Double Glazing Existing Windows

Hi All,

I live near a train line and although the trains don't bother me too much most of the time, they do annoy my wife occasionally. So I wonder if I could make our bedroom a bit quieter with double glazed windows. I'm thinking of doing about 4 medium sized windows at the front of the house.

  • Has anyone retro fitted existing windows with double glazed ones? Was it hassle free or a pain in the bum?
  • If you've had it done, did you notice a big difference in sound reduction and heat retention in winter and heat deflection in summer?
  • Do they have to remove the entire window frame and put new ones in or just remove the glass and replace the glass?
  • Did it feel very expensive or good value? Any ideas on rough pricing I should be looking at? (I realise this is a piece of string question)
  • Any suggested companies to get quotes from in Melbourne?

Thanks!

Comments

  • +5

    Has anyone retro fitted existing windows with double glazed ones? Was it hassle free or a pain in the bum?

    Hassle free. Windows are almost the last thing to be fitted in a build so it's really undoing the last step and redoing.

    If you've had it done, did you notice a big difference in sound reduction and heat retention in winter and heat deflection in summer?

    For me yes, for you maybe not. Sound can resonate through the window but that's not the only way it enters your building and not the only surface that resonates. Sound perception is logarithmic or non linear at best. If you fix the 50%, that may not make a perceptible difference. Similar but lesser extent for heat.

    Do they have to remove the entire window frame and put new ones in or just remove the glass and replace the glass?

    Frame and all. Maybe not the subframe but it's not just the glass.

    Did it feel very expensive or good value? Any ideas on rough pricing I should be looking at? (I realise this is a piece of string question)
    Any suggested companies to get quotes from in Melbourne?

    Depending on surface size. The cost of a window is largely number of windows and not size. If you have many small openable windows vs many large fixed pane glass panels, you'll find that the large fixed pane may actually cost substantially less.

    • Good advice here thanks.

      Two of the windows are openable with a windy thing. I guess that will play out once I get a few quotes.

      Frame and all.

      So I need to factor in painting as well then. Thanks.

      • It's only the painting around the wooden bits, not the cladding.

        3 mid height windows, you're looking at a 2L pot of enamel.

        • Heh yeah just that its on the second floor but yes shouldnt be too much hassle.

          • @Skramit: Add cost of ladder. Haha.

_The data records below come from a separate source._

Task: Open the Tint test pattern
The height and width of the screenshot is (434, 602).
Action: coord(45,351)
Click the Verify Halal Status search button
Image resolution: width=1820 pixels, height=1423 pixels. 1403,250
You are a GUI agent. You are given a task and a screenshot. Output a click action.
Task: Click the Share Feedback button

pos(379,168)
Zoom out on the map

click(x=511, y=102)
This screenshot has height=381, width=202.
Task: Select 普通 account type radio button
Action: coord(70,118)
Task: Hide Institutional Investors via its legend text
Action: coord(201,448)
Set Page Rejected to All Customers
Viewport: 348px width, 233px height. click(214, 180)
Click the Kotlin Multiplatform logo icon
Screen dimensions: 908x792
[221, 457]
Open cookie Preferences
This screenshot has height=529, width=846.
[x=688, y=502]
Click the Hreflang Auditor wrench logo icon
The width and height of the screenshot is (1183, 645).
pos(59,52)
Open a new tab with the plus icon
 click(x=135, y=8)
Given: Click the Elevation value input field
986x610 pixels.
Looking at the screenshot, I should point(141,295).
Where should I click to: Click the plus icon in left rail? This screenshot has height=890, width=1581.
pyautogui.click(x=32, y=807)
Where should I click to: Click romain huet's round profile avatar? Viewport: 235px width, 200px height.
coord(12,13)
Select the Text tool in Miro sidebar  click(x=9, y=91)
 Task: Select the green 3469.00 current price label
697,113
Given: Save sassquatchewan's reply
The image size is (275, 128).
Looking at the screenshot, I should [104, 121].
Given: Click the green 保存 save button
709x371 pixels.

            PS. You're referring to an awning window. They're on the higher price end of openable windows.

          • +1

            @Skramit: Add some extra $ for the second floor installation costs.

            • @GG57: sadface

              Yeah i figured that would be the case.

  • +4

    Depends how much money you want to spend
    You can:
    Replace the window with double glazing $$$
    Add an additional window on the window sill
    Or add a piece over existing

    https://www.magnetite.com.au/?utm_source=google&utm_medium=o…

    • +1

      Depends how much money you want to spend

      I don't mind spending the money if it's going to make a decent difference. It's also a permanent, long term investment and we don't plan on moving house any time soon (15 years+).

      Add an additional window on the window sill
      Or add a piece over existing

      From my layman knowledge of double glazing, the last two sound like a fairly ineffective thing to do? Do they actually work?

      https://www.magnetite.com.au/?utm_source=google&utm_medium=o…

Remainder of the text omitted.